Deleting
Temporary Files Created by Web Sites Using PHP
Bruno Pedro
Many Web sites use temporary files for one reason or another.
Sometimes they generate images, send them to the browser, and then
remove them. What if the user clicks on the "STOP" button?
The script will abort and all those temporary files will become
permanent. You could delete them manually, or periodically with
crontab, or you could automate this task using PHP. The solution
presented in this article takes advantage of PHP's ability
to execute a specific task whenever a script terminates.
Traditional Solutions
Manual Removal
Typically, these temporary Web files are saved in a specific directory.
Sometimes there is even an algorithm that generates the location
and name of these files. The easiest solution is to manually remove
the unwanted files. This solution, although easy, is very time consuming.
In UNIX, we could delete all files on a given directory in the following
way:
$ rm /some_dir/*
Periodic Removal
The second solution, and perhaps the most used one, is the creation
of a process that is executed periodically to remove the files.
In UNIX, the easiest way to accomplish this goal is with crontab.
The following crontab entry illustrates a removal that would execute
everyday at 00:00:
# remove all files at /some_dir
00 00 * * * root rm /some_dir/*
However, the chosen timing might not be enough to keep the amount
of files and occupied space within a reasonable limit. Furthermore,
at any given moment, there might not be files to delete, making the
use of resources pointless. It would be great if there were some way
to know whether the script was aborted and take the necessary measures.
The PHP Solution
Removal at the End of the Script
In PHP, this functionality is called register_shutdown_function().

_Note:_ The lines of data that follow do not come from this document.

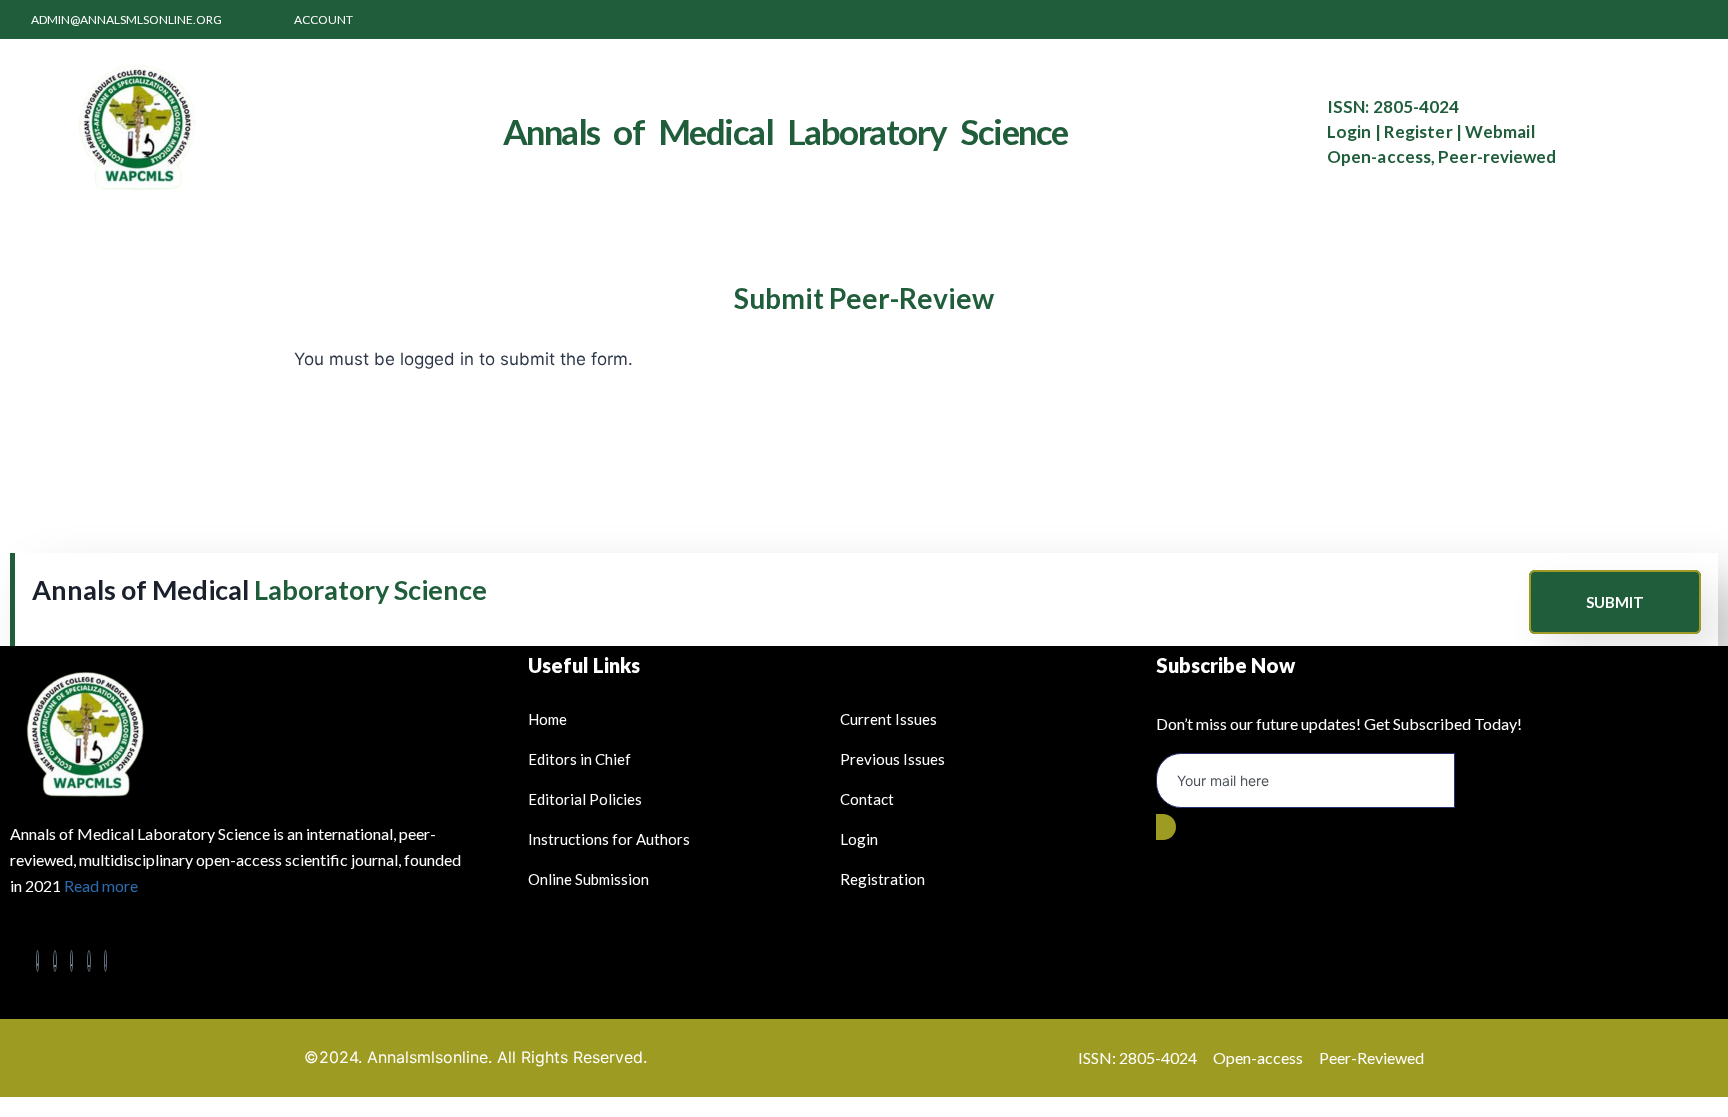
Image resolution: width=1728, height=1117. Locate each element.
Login (1349, 131)
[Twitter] (55, 961)
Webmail (1500, 131)
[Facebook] (38, 961)
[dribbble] (89, 961)
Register (1418, 131)
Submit (1615, 602)
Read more (101, 885)
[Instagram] (106, 961)
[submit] (1166, 827)
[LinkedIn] (72, 961)
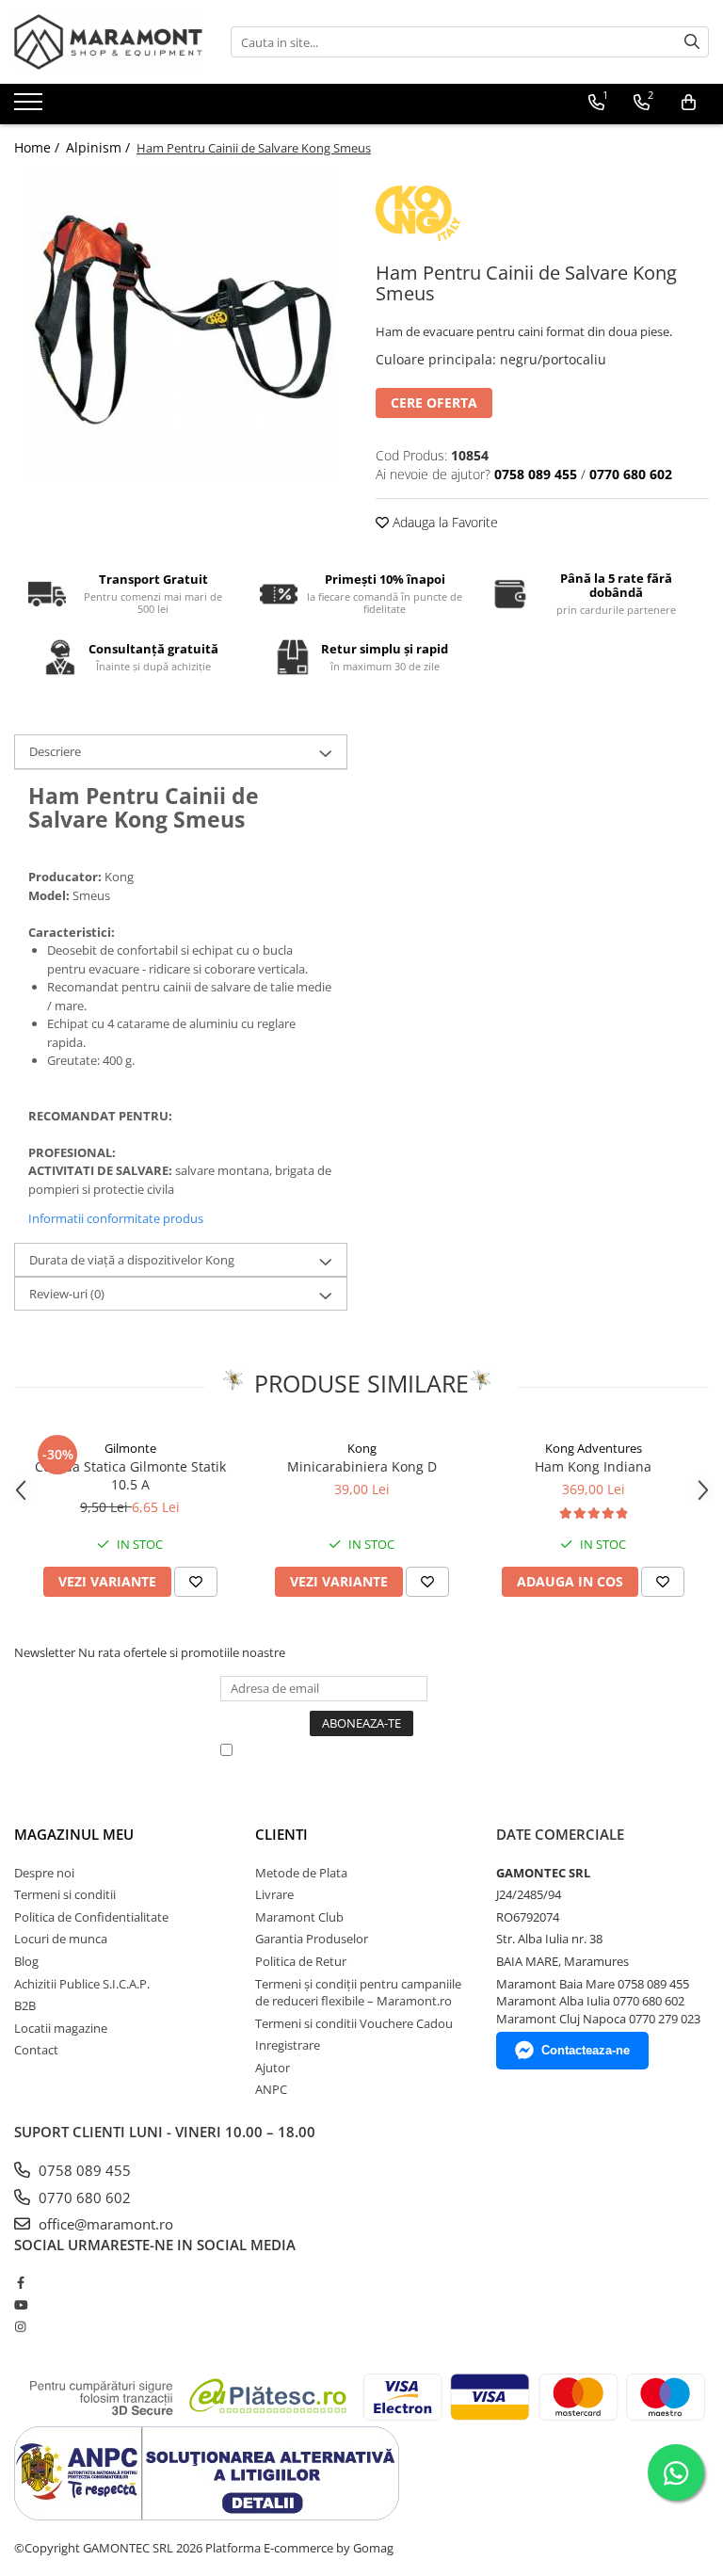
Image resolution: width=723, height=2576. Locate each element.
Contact (36, 2049)
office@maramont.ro (104, 2223)
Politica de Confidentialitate (91, 1916)
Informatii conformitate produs (115, 1218)
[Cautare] (692, 41)
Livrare (274, 1894)
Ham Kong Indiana (593, 1466)
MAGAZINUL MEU (74, 1834)
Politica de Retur (300, 1961)
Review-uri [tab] (66, 1293)
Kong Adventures (593, 1448)
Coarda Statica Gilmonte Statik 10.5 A (130, 1475)
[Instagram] (20, 2326)
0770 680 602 (83, 2197)
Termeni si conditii (65, 1894)
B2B (25, 2005)
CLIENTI (281, 1834)
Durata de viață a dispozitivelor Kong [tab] (131, 1259)
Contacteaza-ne (585, 2050)
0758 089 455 (83, 2170)
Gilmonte (130, 1448)
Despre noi (44, 1872)
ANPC (271, 2089)
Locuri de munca (60, 1938)
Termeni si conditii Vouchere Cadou (354, 2023)
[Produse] (30, 107)
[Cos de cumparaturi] (688, 102)
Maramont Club (299, 1916)
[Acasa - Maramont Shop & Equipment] (108, 42)
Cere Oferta (434, 402)
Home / (38, 147)
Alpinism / (100, 147)
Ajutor (272, 2067)
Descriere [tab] (55, 751)
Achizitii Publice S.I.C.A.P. (82, 1983)
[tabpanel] (180, 326)
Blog (26, 1961)
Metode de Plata (301, 1872)
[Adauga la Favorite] (195, 1582)
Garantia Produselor (311, 1938)
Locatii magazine (60, 2028)
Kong (362, 1448)
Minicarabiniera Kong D (362, 1466)
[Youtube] (20, 2304)
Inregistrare (287, 2045)
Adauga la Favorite (443, 522)
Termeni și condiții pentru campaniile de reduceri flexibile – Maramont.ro (358, 1992)
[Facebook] (20, 2282)
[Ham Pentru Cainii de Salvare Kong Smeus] (180, 326)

Through this function, you can call a specific function anytime
the script terminates. There is only one input argument: the name
of the function to be executed at the end of the script. That function
cannot have input arguments, so it must be carefully designed. As
the function is executed upon script termination, there is no way
of producing output.
In this way, you can direct the script execution to a specific
function whenever it is terminated. This is a good solution when
you don't care whether the script was aborted or terminated
normally. It is also a good solution when you need to delete a file
at the end of the script. As an example, I will analyze a script
that first generates a file with a random name and then shows its
contents on the browser. To begin, here is the script without the
added functionality:
<?php
// create a random file and fill it with custom data
srand ((float) microtime() * 1000000);
$rand = rand(1000,10000);
$fname = $rand.".txt";
$file = fopen($fname,"w");
fputs($file,"Test data");
fclose($file);
// simulate time consumption
for ($i=0;$i<1000000;$i++) {
srand ((float) microtime() * 1000000);
$rand = rand(1000,10000);
}
// send something to the browser
for ($i=0;$i<100;$i++) {
srand ((float) microtime() * 1000000);
$rand = rand(1000,10000);
echo $rand."<br>\n";
}
// delete the file
unlink($fname);
?>
In this case, the file is removed at the end of the script. If, for
any reason, the script aborts, the file is not removed. Test this
script by clicking on the "STOP" button of your browser
some seconds after you start it. To guarantee that the file is removed,
we must implement the following code:
<?php
// this is the function responsible for deleting the unwanted file
function cleanexit() {
// we need to use the variable that holds the file name
global $fname;
// delete the file
// (here we have to use the complete path)
unlink("/some_dir/".$fname);
}
// this is how we tell PHP to run the cleanexit()
// function every time the script ends
register_shutdown_function("cleanexit");
// create a random file and fill it with custom data
srand ((float) microtime() * 1000000);
$rand = rand(1000,10000);
$fname = $rand.".txt";
$file = fopen($fname,"w");
fputs($file,"Test data");
fclose($file);
// simulate time consumption
for ($i=0;$i<1000000;$i++) {
srand ((float) microtime() * 1000000);
$rand = rand(1000,10000);
}
// send something to the browser
for ($i=0;$i<100;$i++) {
srand ((float) microtime() * 1000000);
$rand = rand(1000,10000);
echo $rand."<br>\n";
}
?>
The changes are obvious. The code responsible for file removal is
inside the cleanexit() function. This function becomes associated
to the script termination event through the register_shutdown_function().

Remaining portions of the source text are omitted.